First, let’s assume that your current working directory for everything you will do below is

~/work

Setup the input data.

You need to import a four second stream into the system. The input should be in XML files with a very simple structure.
Create a folder (say xml, so that you have ~/work/xml) and store in that xml folder all the XML files with daily data streams. Feel free to create a sub-directory for each year. You will end up with a structure like:

~/work/xml/2007
~/work/xml/2008
~/work/xml/2009
~/work/xml/2010

Get the source

Update from git and compile the system.

Assuming that you already cloned and pulled in a directory (say vstlf) under ~/work, you should have the following directory structure after a pull ~/work/vstlf which contains sub-folders (doc, lib , src) and a build.xml (an ant file). Compile by simply typing at the command line: ant You should now have a good looking uconn-vstlf.jar

Test your jar!

If you wish to have the “root menu”, simply do: java -jar uconn-vstlf.jar And you should see:

asterix:vstlf ldm$ java -jar uconn-vstlf.jar 
USAGE:
	java -jar uconn-vstlf.jar [command [cmd ... spcfc ... args ...]]
	Issue a specific command with no arguments for detailed usage information
	Valid commands are:
	train		Use historical load data to generate neural nets that can be used in real-time VSTLF
	validate	Use historical load data to test the quality of networks trained using the 'train' command
	run		Run the real-time VSTLF system (headless.  output through xml stream)
	run-gui		Run the real-time VSTLF system (requires this machine to support graphics via Java Swing)
	audit		Get a report on the error results of a previously run (or currently running) real-time system
	reset		Erase the current directory's VSTLF history
	build-perst	Build a perst database from xml files
	gen5m		Generate 5 minute loads from a perst database containing 4 second loads

For all the subsequent operations, I run java with an extra argument to increase the heap size. So the command I normally use is:

java -Xmx1024M -jar uconn-vstlf.jar

(it is case sensitive)

Import the 4s stream (Training data only)

Now, time to import the four second stream for training into a perst database. For that, you will use the build-perst command as follows:

java -Xmx1024M -jar uconn-vstlf.jar build-perst

Without any arguments you get the following response:

USAGE: 
	java -jar uconn-vstlf.jar build-perst <xmlFileName> <perstDBName> <incremental interval(4 or 300)>

Which shows that the “correct” command should be:

java -Xmx1024M -jar uconn-vstlf.jar build-perst ../xml/2008 4sec.pod 4

To import all the 2008 XML files into a PERST database named 4sec.pod
The last argument is the “tick” resolution (4 seconds here)

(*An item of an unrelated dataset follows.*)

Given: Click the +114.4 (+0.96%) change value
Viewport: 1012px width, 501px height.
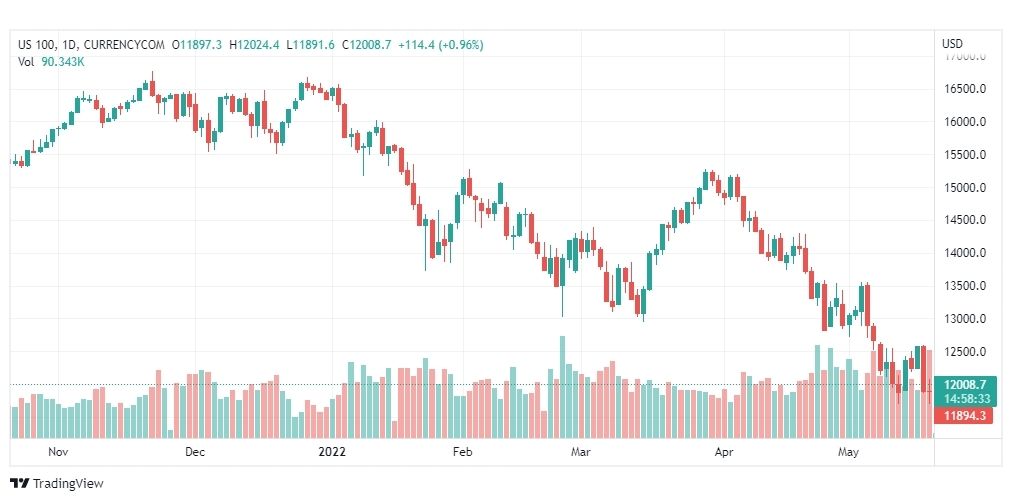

This will produce some outputs (dots, one per day imported) plus messages when it “fixes” the input stream via linear interpolation. It treats the files in lexicographic order of file name, so you won’t see the days of january imported “in order”. It will do Jan 1, then Jan 11, Jan 12, ….. Jan 19, Jan 2, Jan 21,…. That’s all fine. The program should end without any errors given that I fixed the few bad days.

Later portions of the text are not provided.